**What to produce**. In this exercise, every entry is to be transcribed exactly as written.

Stored data:
========================================

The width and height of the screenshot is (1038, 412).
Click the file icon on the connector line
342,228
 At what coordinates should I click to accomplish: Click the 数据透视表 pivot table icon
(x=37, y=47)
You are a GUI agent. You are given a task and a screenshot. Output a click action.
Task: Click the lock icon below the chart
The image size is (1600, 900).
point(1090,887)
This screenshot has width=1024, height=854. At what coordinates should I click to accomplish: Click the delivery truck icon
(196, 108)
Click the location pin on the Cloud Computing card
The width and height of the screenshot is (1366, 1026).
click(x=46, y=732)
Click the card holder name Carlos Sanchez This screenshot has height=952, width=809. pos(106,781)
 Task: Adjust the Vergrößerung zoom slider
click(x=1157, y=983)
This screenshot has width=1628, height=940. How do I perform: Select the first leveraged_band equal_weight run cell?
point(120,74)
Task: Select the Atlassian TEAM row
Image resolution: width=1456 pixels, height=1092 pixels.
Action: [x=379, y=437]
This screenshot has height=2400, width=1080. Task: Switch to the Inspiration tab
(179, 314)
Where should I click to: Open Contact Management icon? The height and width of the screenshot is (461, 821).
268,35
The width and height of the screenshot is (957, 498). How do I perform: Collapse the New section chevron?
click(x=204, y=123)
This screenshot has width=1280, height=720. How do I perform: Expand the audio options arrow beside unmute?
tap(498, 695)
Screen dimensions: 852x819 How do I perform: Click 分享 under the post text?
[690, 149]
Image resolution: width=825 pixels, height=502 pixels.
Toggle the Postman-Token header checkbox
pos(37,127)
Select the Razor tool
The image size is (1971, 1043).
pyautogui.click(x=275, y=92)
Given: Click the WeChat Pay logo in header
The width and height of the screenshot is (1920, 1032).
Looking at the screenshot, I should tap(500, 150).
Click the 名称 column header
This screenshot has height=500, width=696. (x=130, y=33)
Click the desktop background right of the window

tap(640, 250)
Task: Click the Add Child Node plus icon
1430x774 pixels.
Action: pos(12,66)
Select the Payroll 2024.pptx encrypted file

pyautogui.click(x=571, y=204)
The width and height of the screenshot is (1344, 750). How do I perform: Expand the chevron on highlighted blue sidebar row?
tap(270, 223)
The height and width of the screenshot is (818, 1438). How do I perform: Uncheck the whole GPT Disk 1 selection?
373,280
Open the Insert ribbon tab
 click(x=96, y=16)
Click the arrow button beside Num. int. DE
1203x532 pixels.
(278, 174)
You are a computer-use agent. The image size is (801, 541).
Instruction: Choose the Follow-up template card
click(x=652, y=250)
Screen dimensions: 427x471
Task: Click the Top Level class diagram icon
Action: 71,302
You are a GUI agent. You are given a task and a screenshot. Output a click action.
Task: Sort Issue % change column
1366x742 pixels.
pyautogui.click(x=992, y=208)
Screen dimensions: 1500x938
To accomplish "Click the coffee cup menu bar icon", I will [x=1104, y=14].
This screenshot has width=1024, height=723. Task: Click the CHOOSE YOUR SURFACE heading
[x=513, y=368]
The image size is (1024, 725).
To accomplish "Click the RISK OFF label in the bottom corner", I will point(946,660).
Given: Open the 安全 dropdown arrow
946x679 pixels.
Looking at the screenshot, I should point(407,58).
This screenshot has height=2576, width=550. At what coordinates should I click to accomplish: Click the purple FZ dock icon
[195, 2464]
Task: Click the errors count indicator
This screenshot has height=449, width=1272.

========================================

**Exercise response**.
The width and height of the screenshot is (1038, 412).
Click the file icon on the connector line
342,228
 At what coordinates should I click to accomplish: Click the 数据透视表 pivot table icon
(x=37, y=47)
You are a GUI agent. You are given a task and a screenshot. Output a click action.
Task: Click the lock icon below the chart
The image size is (1600, 900).
point(1090,887)
This screenshot has width=1024, height=854. At what coordinates should I click to accomplish: Click the delivery truck icon
(196, 108)
Click the location pin on the Cloud Computing card
The width and height of the screenshot is (1366, 1026).
click(x=46, y=732)
Click the card holder name Carlos Sanchez This screenshot has height=952, width=809. pos(106,781)
 Task: Adjust the Vergrößerung zoom slider
click(x=1157, y=983)
This screenshot has width=1628, height=940. How do I perform: Select the first leveraged_band equal_weight run cell?
point(120,74)
Task: Select the Atlassian TEAM row
Image resolution: width=1456 pixels, height=1092 pixels.
Action: [x=379, y=437]
This screenshot has height=2400, width=1080. Task: Switch to the Inspiration tab
(179, 314)
Where should I click to: Open Contact Management icon? The height and width of the screenshot is (461, 821).
268,35
The width and height of the screenshot is (957, 498). How do I perform: Collapse the New section chevron?
click(x=204, y=123)
This screenshot has width=1280, height=720. How do I perform: Expand the audio options arrow beside unmute?
tap(498, 695)
Screen dimensions: 852x819 How do I perform: Click 分享 under the post text?
[690, 149]
Image resolution: width=825 pixels, height=502 pixels.
Toggle the Postman-Token header checkbox
pos(37,127)
Select the Razor tool
The image size is (1971, 1043).
pyautogui.click(x=275, y=92)
Given: Click the WeChat Pay logo in header
The width and height of the screenshot is (1920, 1032).
Looking at the screenshot, I should tap(500, 150).
Click the 名称 column header
This screenshot has height=500, width=696. (x=130, y=33)
Click the desktop background right of the window

tap(640, 250)
Task: Click the Add Child Node plus icon
1430x774 pixels.
Action: pos(12,66)
Select the Payroll 2024.pptx encrypted file

pyautogui.click(x=571, y=204)
The width and height of the screenshot is (1344, 750). How do I perform: Expand the chevron on highlighted blue sidebar row?
tap(270, 223)
The height and width of the screenshot is (818, 1438). How do I perform: Uncheck the whole GPT Disk 1 selection?
373,280
Open the Insert ribbon tab
 click(x=96, y=16)
Click the arrow button beside Num. int. DE
1203x532 pixels.
(278, 174)
You are a computer-use agent. The image size is (801, 541).
Instruction: Choose the Follow-up template card
click(x=652, y=250)
Screen dimensions: 427x471
Task: Click the Top Level class diagram icon
Action: 71,302
You are a GUI agent. You are given a task and a screenshot. Output a click action.
Task: Sort Issue % change column
1366x742 pixels.
pyautogui.click(x=992, y=208)
Screen dimensions: 1500x938
To accomplish "Click the coffee cup menu bar icon", I will [x=1104, y=14].
This screenshot has width=1024, height=723. Task: Click the CHOOSE YOUR SURFACE heading
[x=513, y=368]
The image size is (1024, 725).
To accomplish "Click the RISK OFF label in the bottom corner", I will point(946,660).
Given: Open the 安全 dropdown arrow
946x679 pixels.
Looking at the screenshot, I should point(407,58).
This screenshot has height=2576, width=550. At what coordinates should I click to accomplish: Click the purple FZ dock icon
[195, 2464]
Task: Click the errors count indicator
This screenshot has height=449, width=1272.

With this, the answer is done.